[Collected data]

--- START ---

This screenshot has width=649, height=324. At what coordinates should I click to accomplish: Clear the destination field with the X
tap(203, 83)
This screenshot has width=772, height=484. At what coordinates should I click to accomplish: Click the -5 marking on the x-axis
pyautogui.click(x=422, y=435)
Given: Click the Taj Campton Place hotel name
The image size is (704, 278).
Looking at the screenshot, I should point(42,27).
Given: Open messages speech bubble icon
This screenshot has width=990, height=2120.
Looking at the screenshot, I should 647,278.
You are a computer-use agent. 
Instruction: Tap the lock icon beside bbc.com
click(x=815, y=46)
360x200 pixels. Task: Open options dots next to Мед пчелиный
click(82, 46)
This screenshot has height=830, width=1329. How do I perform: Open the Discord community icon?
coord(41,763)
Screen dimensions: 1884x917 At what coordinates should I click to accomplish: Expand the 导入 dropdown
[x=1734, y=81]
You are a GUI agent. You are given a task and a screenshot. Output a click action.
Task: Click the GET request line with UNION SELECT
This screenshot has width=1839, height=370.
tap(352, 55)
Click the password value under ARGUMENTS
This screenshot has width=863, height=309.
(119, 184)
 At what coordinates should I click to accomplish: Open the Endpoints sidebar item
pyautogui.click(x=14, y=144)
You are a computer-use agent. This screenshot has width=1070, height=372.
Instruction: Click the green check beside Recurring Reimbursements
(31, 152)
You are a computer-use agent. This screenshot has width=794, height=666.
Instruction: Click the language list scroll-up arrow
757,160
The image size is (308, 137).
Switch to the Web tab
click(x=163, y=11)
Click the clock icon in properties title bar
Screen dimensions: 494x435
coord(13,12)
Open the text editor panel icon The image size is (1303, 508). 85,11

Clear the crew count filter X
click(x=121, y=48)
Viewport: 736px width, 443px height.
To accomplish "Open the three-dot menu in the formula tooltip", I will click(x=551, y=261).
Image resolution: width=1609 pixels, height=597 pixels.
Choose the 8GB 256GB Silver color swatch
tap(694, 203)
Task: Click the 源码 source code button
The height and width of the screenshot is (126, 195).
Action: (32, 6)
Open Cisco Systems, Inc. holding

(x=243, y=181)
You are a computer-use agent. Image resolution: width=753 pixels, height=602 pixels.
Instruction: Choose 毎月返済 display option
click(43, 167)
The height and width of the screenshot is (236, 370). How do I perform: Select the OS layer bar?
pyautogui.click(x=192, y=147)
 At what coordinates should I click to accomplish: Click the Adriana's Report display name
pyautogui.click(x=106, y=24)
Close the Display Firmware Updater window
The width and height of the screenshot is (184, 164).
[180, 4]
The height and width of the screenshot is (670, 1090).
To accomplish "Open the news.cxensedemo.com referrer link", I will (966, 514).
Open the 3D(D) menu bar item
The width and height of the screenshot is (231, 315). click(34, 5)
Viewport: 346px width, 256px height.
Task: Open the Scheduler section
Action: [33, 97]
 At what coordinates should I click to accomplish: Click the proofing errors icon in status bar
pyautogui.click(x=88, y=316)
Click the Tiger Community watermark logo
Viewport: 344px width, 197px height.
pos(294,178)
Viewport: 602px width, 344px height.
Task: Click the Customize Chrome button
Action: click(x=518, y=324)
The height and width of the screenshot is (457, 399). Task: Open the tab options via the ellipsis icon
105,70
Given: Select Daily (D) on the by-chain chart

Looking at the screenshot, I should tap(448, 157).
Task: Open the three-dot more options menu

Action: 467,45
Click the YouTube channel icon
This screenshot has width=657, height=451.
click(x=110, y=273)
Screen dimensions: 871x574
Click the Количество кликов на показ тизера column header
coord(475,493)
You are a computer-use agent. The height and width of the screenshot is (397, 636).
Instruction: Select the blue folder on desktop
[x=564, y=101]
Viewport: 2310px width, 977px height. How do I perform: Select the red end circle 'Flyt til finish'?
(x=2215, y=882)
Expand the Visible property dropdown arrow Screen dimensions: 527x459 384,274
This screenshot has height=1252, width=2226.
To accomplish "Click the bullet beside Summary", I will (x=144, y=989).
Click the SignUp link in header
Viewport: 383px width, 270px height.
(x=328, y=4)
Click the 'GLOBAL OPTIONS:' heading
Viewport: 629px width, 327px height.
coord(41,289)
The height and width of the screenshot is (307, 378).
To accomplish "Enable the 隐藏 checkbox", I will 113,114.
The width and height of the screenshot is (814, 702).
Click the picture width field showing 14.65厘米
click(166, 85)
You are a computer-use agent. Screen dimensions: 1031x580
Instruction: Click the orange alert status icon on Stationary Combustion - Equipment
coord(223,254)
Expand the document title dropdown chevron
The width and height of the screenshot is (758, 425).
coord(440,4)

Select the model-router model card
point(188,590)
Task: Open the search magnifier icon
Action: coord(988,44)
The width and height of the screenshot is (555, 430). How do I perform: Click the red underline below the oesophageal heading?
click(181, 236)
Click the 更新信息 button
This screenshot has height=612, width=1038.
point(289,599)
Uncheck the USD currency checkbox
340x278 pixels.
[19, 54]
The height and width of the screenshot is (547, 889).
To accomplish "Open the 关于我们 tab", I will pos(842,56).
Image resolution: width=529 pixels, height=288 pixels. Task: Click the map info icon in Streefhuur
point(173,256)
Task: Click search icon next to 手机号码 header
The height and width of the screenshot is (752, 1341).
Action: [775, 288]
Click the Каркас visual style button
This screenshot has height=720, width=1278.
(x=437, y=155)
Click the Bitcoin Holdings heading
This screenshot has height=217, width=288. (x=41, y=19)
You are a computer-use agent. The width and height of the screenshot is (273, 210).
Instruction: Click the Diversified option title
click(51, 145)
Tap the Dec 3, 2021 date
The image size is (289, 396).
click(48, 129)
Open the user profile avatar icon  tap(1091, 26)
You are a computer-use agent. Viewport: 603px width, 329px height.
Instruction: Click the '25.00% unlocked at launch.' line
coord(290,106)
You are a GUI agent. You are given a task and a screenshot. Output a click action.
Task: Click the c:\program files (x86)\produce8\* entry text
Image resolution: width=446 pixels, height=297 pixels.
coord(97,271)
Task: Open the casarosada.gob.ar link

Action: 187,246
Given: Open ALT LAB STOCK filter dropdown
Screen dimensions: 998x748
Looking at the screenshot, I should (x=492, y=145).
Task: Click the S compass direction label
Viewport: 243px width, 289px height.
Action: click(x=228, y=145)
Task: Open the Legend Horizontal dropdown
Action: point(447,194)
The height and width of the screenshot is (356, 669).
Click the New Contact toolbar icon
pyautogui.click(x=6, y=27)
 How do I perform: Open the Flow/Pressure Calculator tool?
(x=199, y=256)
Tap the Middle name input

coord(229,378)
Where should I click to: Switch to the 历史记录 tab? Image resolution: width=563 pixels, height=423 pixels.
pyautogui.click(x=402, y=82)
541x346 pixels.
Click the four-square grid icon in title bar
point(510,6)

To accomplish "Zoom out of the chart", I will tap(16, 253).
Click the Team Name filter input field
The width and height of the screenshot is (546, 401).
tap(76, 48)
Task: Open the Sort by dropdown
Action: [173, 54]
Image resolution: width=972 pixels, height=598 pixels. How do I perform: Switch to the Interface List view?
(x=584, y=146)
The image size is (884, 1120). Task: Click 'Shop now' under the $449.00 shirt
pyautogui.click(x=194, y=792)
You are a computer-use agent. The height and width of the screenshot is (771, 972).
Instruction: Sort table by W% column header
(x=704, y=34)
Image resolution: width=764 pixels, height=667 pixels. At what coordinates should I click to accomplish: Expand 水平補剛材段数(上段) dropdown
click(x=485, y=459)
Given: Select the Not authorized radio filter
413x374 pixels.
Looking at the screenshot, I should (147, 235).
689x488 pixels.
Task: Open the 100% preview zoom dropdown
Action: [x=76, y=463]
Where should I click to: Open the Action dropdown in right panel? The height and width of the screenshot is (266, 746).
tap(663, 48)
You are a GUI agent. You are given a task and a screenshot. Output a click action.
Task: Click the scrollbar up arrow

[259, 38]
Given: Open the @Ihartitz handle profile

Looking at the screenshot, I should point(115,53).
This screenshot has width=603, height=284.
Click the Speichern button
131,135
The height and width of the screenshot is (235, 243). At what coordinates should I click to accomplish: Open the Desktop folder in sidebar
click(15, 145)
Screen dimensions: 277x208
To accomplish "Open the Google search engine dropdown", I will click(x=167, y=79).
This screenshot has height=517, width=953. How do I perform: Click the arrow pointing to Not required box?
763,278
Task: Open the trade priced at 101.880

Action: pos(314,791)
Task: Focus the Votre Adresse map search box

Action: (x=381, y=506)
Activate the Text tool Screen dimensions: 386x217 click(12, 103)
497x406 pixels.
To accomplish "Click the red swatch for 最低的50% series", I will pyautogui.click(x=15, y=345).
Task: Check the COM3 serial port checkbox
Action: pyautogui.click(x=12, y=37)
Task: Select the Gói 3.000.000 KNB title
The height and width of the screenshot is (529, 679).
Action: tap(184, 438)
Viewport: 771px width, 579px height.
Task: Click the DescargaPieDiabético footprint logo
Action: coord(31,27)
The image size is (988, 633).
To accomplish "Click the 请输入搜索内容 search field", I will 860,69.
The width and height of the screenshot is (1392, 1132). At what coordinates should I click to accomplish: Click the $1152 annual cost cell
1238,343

--- END ---

Working from the records above, write out verbatim only the lines from the line containing "Given: Open messages speech bubble icon" through the line containing "Image resolution: width=1609".

#### Response to this exercise:
Given: Open messages speech bubble icon
This screenshot has width=990, height=2120.
Looking at the screenshot, I should 647,278.
You are a computer-use agent. 
Instruction: Tap the lock icon beside bbc.com
click(x=815, y=46)
360x200 pixels. Task: Open options dots next to Мед пчелиный
click(82, 46)
This screenshot has height=830, width=1329. How do I perform: Open the Discord community icon?
coord(41,763)
Screen dimensions: 1884x917 At what coordinates should I click to accomplish: Expand the 导入 dropdown
[x=1734, y=81]
You are a GUI agent. You are given a task and a screenshot. Output a click action.
Task: Click the GET request line with UNION SELECT
This screenshot has width=1839, height=370.
tap(352, 55)
Click the password value under ARGUMENTS
This screenshot has width=863, height=309.
(119, 184)
 At what coordinates should I click to accomplish: Open the Endpoints sidebar item
pyautogui.click(x=14, y=144)
You are a computer-use agent. This screenshot has width=1070, height=372.
Instruction: Click the green check beside Recurring Reimbursements
(31, 152)
You are a computer-use agent. This screenshot has width=794, height=666.
Instruction: Click the language list scroll-up arrow
757,160
The image size is (308, 137).
Switch to the Web tab
click(x=163, y=11)
Click the clock icon in properties title bar
Screen dimensions: 494x435
coord(13,12)
Open the text editor panel icon The image size is (1303, 508). 85,11

Clear the crew count filter X
click(x=121, y=48)
Viewport: 736px width, 443px height.
To accomplish "Open the three-dot menu in the formula tooltip", I will click(x=551, y=261).
Image resolution: width=1609 pixels, height=597 pixels.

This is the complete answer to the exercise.